Я хорошо помню, что был поражен не меньше Муссолини, и любой, кто будет говорить, что на него чудесное спасение Гитлера не произвело никакого впечатления, скорее всего, лжец или дурак. Один из двух властелинов мира – повелитель света или тьмы – несколько часов назад наверняка вмешался в ход мировой истории. Не берусь утверждать, был ли это дьявол или Всемогущий Господь, и, к счастью, никто меня к этому не призывал.
Мне пришлось долго переводить после того, как Гитлер закончил свой рассказ о взрыве. Оставшуюся часть дня посвятили переговорам и обсуждению насущных проблем. Риббентроп совещался с дипломатическими советниками Муссолини, графом Маццолини и Филиппо Анфузо, а маршал Грациани держал военный совет с Кейтелем и Йодлем.
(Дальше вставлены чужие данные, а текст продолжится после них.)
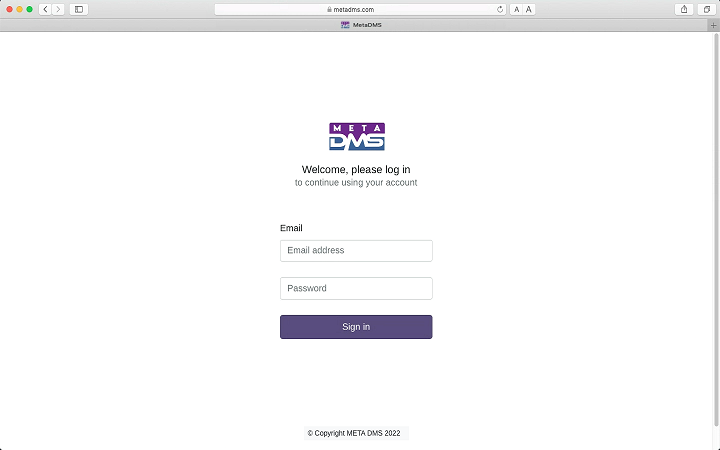The width and height of the screenshot is (720, 450).
Task: Increase text size with the large A
Action: [529, 9]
Ничего нового, скорее всего, не придумали. Гитлер, который произнес еще один монолог о политическом и военном положении, высказался за грубую и безжалостную интенсификацию военных действий ради окончательной победы. Он также несколько раз намекнул на секретное оружие, одной из задач которого было полное уничтожение Лондона. Бенито Муссолини нарисовал мрачную картину партизанских налетов и гражданской войны на юге и оживился только при упоминании о своей новой армии, две дивизии которой он хотел немедленно отправить в бой. Он передал своему другу меморандум на трех страницах, вчерне набросанный в дороге. Этот документ был посвящен неприятному вопросу об итальянских солдатах, которые были интернированы в Германии и не явились добровольно на службу в эти четыре новые дивизии. Гитлер принял предложение Муссолини вернуть эти сотни тысяч итальянцев на родину, и глаза дуче вновь засверкали огнем.
Однако все эти вопросы часто поднимались и обсуждались ранее. Единственным новым фактом было то, что Гитлер пережил попытку переворота в своем собственном рейхе и итальянцам теперь не придется молча терпеть колкости по поводу 25 июля и 8 сентября. Я был достаточно хорошо знаком с господами Маццолини, Анфузо и «ужасным стариком» Грациани, чтобы видеть, что их плохо скрываемые усмешки, чопорное сочувствие и многословные ссылки на различные чудеса демонстрировали глубокое внутреннее удовлетворение событиями этого дня. Видно было, как их радует, что слово «изменник» стало теперь применяться и к высшим немецким офицерам, тогда как до этого оно употреблялось только по отношению к их соотечественникам, но их радость оставляла горький привкус.